[Begin DOCUMENT EXCERPT]

[PATCH] JDK-8205051 (UseNUMA memory interleaving vs cpunodebind & localalloc)

Tue Oct 2 08:22:03 UTC 2018

Hi Roshan,

On Fri, 2018-09-28 at 15:01 +0530, roshan mangal wrote:
> Hi Thomas,
> 
> > Hi Roshan,
> > 
> > On Tue, 2018-09-25 at 12:18 +0530, roshan mangal wrote:
> > > Hi All,
> > > 
> > > This Patch is for 
> > > https://bugs.openjdk.java.net/browse/JDK-8205051
> > > 
> > > Issue:
> > > 
> > > If the JVM isn't allowed to run on all of the nodes (by numactl,
> > > cgroups, docker, etc), then a significant fraction of the Java
> > > heap will be unusable, causing early GC.
> > > 
> > > Every Thread captures their locality group(lgrp) and allocates
> > > memory from that lgrp.
> > > 
> > > lgrp id is same as NUMA node id.

Is there a compelling reason to have two identifiers for the same
thing? I am just asking, because it is confusing to use both in the same code interchangably.

> > > 
[...]
> > > Thread's lgrp
> > >   Order of Allocation in NUMA node
> > > 
> > >   lgrp0             [ numaNode0->numaNode1->numaNode2->numaNode3-
> > > >
> > > numaNode4->numaNode5->numaNode6->numaNode7 ]
> > >   lgrp1             [ numaNode1->numaNode0->numaNode2->numaNode3-
> > > >
> > > numaNode4->numaNode5->numaNode6->numaNode7 ]
> > >   lgrp2             [ numaNode2->numaNode0->numaNode1->numaNode3-
> > > >
> > > numaNode4->numaNode5->numaNode6->numaNode7 ]
> > >   lgrp3             [ numaNode3->numaNode0->numaNode1->numaNode2-
> > > >
> > > numaNode4->numaNode5->numaNode6->numaNode7 ]
> > >   lgrp4             [ numaNode4->numaNode5->numaNode6->numaNode7-
> > > >
> > > numaNode0->numaNode1->numaNode2->numaNode3 ]
> > >   lgrp5             [ numaNode5->numaNode4->numaNode6->numaNode7-
> > > >
> > > numaNode0->numaNode1->numaNode2->numaNode3 ]
> > >   lgrp6             [ numaNode6->numaNode4->numaNode5->numaNode7-
> > > >
> > > numaNode0->numaNode1->numaNode2->numaNode3 ]
> > >   lgrp7             [ numaNode7->numaNode4->numaNode5->numaNode6-
> > > >
> > > numaNode0->numaNode1->numaNode2->numaNode3 ]
> > 
> > I have a question about this: lgrps often have the same distance
> > from each other, and this order-of-allocation list seems to be
> > deterministic. So in this case nodes with lower lgrp id (but the
> > same distance) are preferred to ones with higher lgrp id.

[End DOCUMENT EXCERPT]
[Begin DATA EXCERPT]

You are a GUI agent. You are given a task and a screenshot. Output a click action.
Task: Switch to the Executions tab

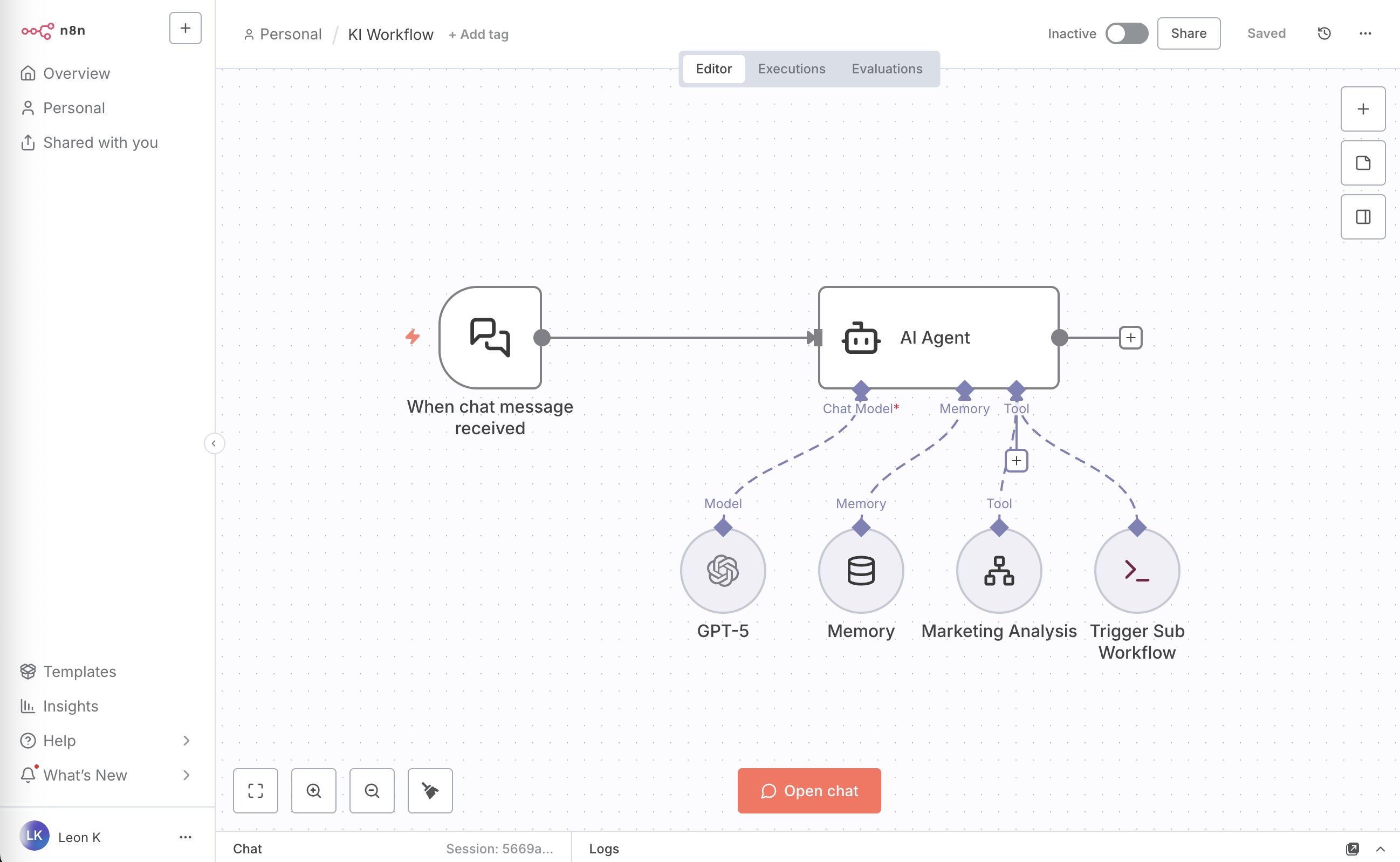(792, 69)

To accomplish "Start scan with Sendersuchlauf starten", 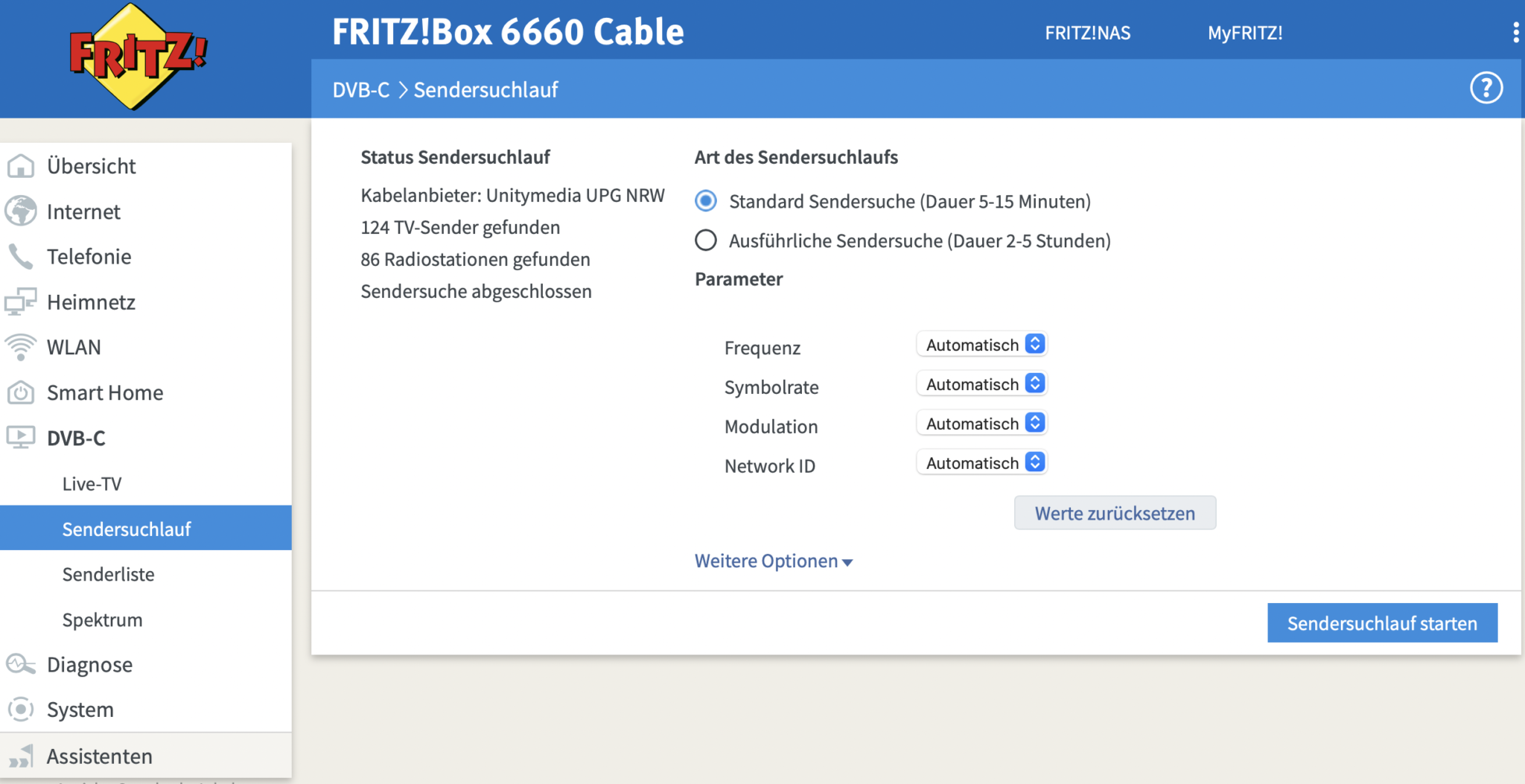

[End DATA EXCERPT]

TASK LIST:
- A) According to the UseNUMA patch thread, what is the lgrp id the same as?
- B) Write the next part of the UseNUMA patch thread, picking up after its last line.
None of the data is needed for this.

RESPONSES BY TASK:
- A) The NUMA node id.

- B)
> > 
> > Do you expect some imbalance because of that? If so, couldn't it be
> > useful to randomize lgrps with the same distance in this list, and
> > regularly change them?
> 
> Yes, I agree there will be an imbalance because of that.
> Another option would be to select lgrp based on largest free memory
> available. What is your opinion on this ?
> 
> For Example,
> node   0   1   2   3
> 0:   10  16  16  16
> 1:   16  10  16  16
> 2:  16  16  10  16
> 3:  16  16  16  10
> 
> Threads T0,T1,T2 and T3 are running on different numa node with
> lgrp0,lgrp1,lgrp2 and lgrp3 respectively.
> Allocation within the node has distance 10 but outside is 16.
> Suppose lgrp0 gets OOM and memory available at that time is lgrp0(0%)
> lgrp1(10%) lgrp2(5%) lgrp3(50%).
> If we choose 'lgrp' randomly e.g. lgrp2 over lgrp3 for T0, lgrp2 will
> be filled faster and once lgrp2 is full, T2 also need to go other
> lgrp with distance 16.
> In this scenario, T0 choosing lgrp3 with 50% free memory will be a
> better option, which will allow T2 to run for longer time on lgrp2
> having lower memory latency (10).

I was more concerned about performance in that case actually: as
mentioned, in the current implementation all threads are somewhat
likely to access the memory of the same node, the same with this idea
of selecting the one with the largest amount of memory.

This means that (assuming some very naive hardware implementation), the
memory controller on that node will need to handle requests from "all"
other nodes, meaning some potential contention.

If the accesses were more spread out across nodes, memory accesses
would be more spread out across the network, allowing use of higher
memory bandwidth as long as possible.

That of course is a rather naive model of the interconnect :)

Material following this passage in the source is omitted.